From China’s 2014 energy statistics:
- New renewable capacity outstripped new coal capacity;
- additional output from renewables (the increase in output in 2014 over 2013) was greater than the total output from nuclear;
- total generation from hydro, wind and solar all went up;
- total generation from fossil thermal plant went down;
- coal & gas consumption for electricity went down.
And so to the detail.
Half of the 104 GW of new capacity is renewables; 47 GW is thermal plant (predominantly coal and fossil gas) and 5 GW is nuclear. 22GW of the renewable capacity is hydro, 20 GW wind, and 11 GW solar.
I’ve updated this post on 2015-03-12 with the more specific statistics now available from China.
Generation from wind increased to 17.88GW (average electricity production) this year, from an estimated 16GW last year. Hydro generation increased by about 17% to 122 GW. China now has 27 GW of grid-connected solar capacity, and 20 GW of nuclear capacity.
Output from thermal (coal & gas) plants dropped in 2014, because although thermal plant capacity increased by 5.9%, this was outweighed by the relative decrease of 6.3% in its capacity factor (from 57.3% to 53.7%, an absolute change of -3.6%, which is a relative change of -6.3%). In addition, the efficiency of coal & gas plants went up, meaning that the consumption of coal & gas for electricity generation decreased in 2014.
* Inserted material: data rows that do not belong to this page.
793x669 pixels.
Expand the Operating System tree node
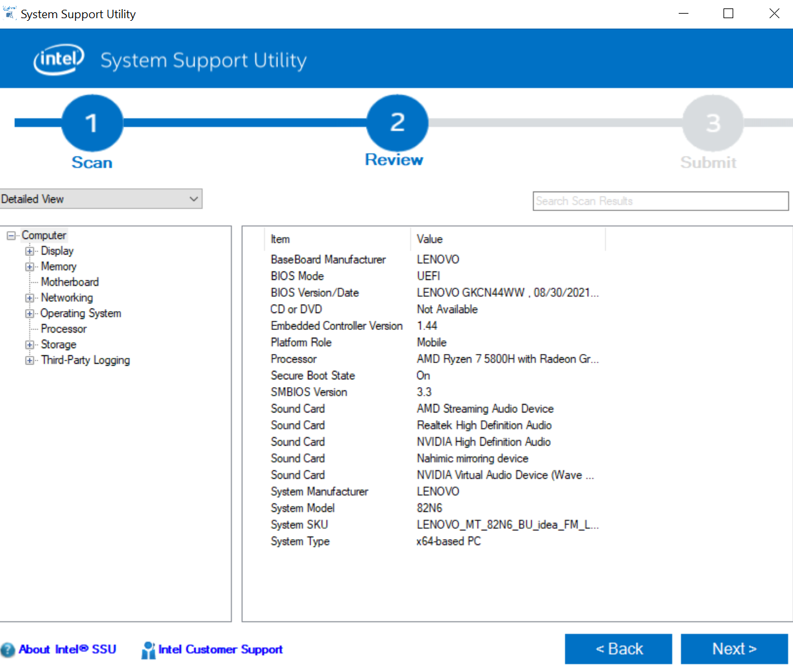click(29, 313)
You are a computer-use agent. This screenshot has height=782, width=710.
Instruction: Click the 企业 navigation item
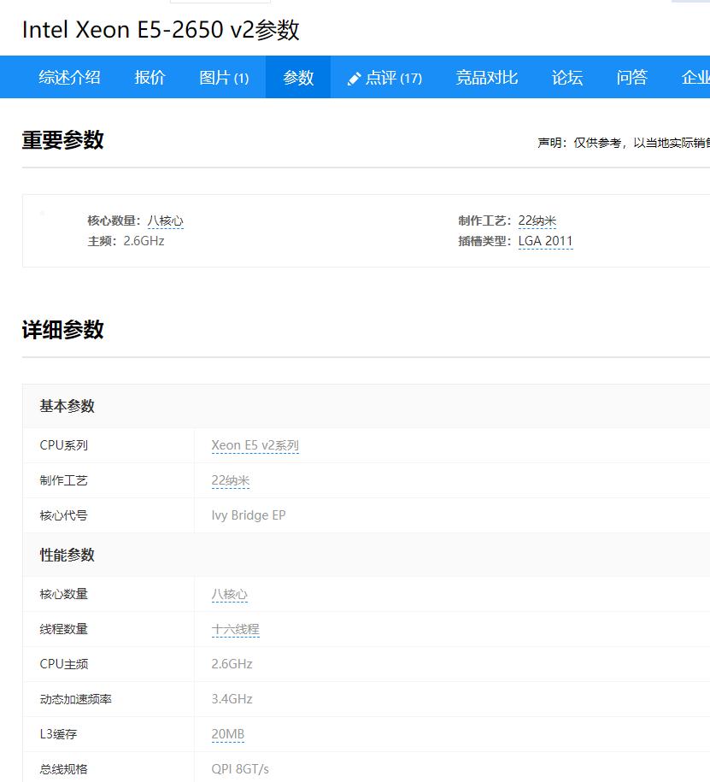(694, 77)
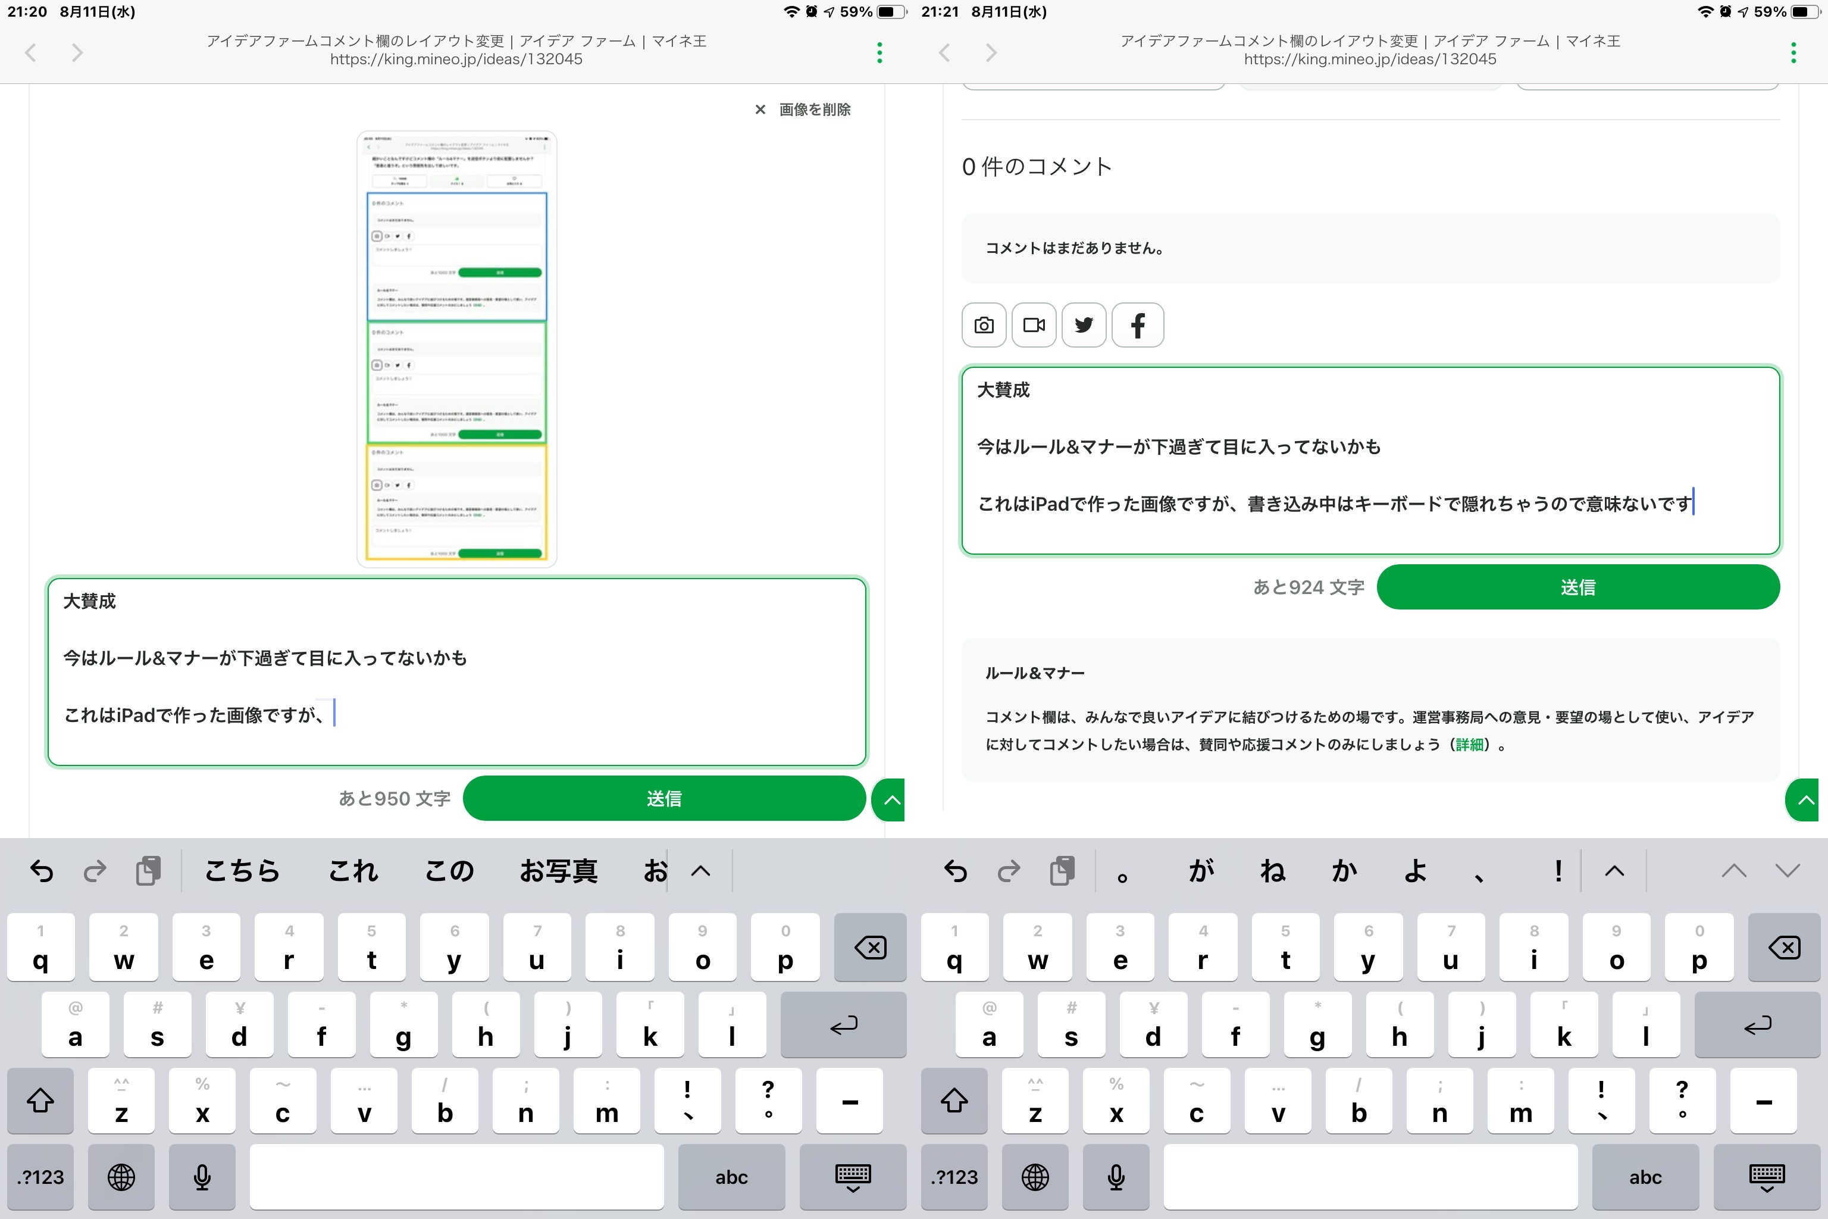Toggle the right keyboard .?123 symbols key
Screen dimensions: 1828x1219
954,1177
Total electricity generation was about 632 GW, of which 476 GW was thermal, 122 GW was hydro, 17.8 GW was wind, 14.4 GW was nuclear, and 2.6 GW was solar.
So coal & gas generation decreased slightly; hydro generation increased by about 17 GW; solar generation increased by about 1 GW; and wind generation increased by about 2 GW; giving a net increase in renewables generation of about 20 GW.